Background: To evaluate the utility of blood, saliva and urine samples as virological markers of cytomegalovirus infection in liver and heart transplant recipients.
Patients and method: Patients (68 liver, 21 heart) with a minimum follow up of two months after the transplant date, were included. We performed tube and shell vial cultures in all types of samples. In addition, cytomegalovirus antigenemia assay was carried out on blood specimens.

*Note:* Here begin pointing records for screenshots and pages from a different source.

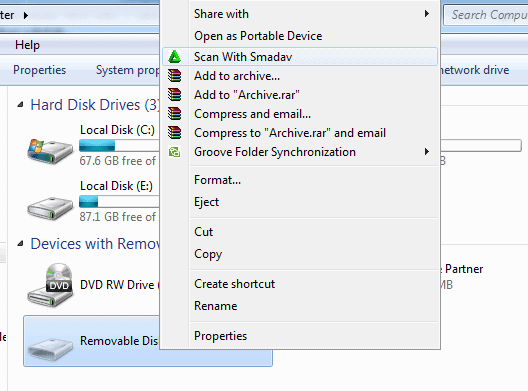Expand the Groove Folder Synchronization submenu arrow
528x391 pixels.
click(x=427, y=152)
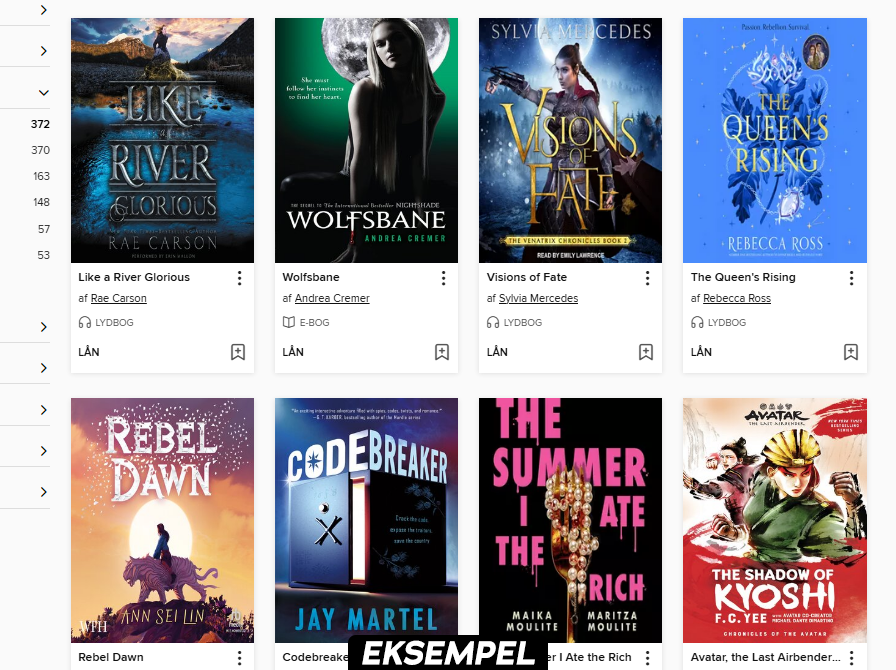Select the filter option with 163 results
The width and height of the screenshot is (896, 670).
click(41, 176)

Results: A 97.2% of 36 patients with cytomegalovirus active infection were detected by using blood samples, in comparison with the 86.1% by saliva and 63.9% by urine, but differences were only statistically significant when considering the liver transplant patients subgroup. Moreover, blood samples allowed to detect the infection a mean of 19 days earlier than detection in saliva and/or urine. The most sensitive technique in blood was the antigenemia assay (94.7% of infected patients), followed by the shell vial method (85.3%) and conventional culture (73.3%). The former yields earlier results than culture methods, with a mean of 5 days.
Conclusions: Cytomegalovirus detection in blood samples showed a higher sensitivity in comparison with detection in urine and/or saliva, and was an earlier marker of infection in these patients. We recommended the antigenemia assay and the shell vial culture in blood samples because of their sensitivity, rapidity, and simplicity.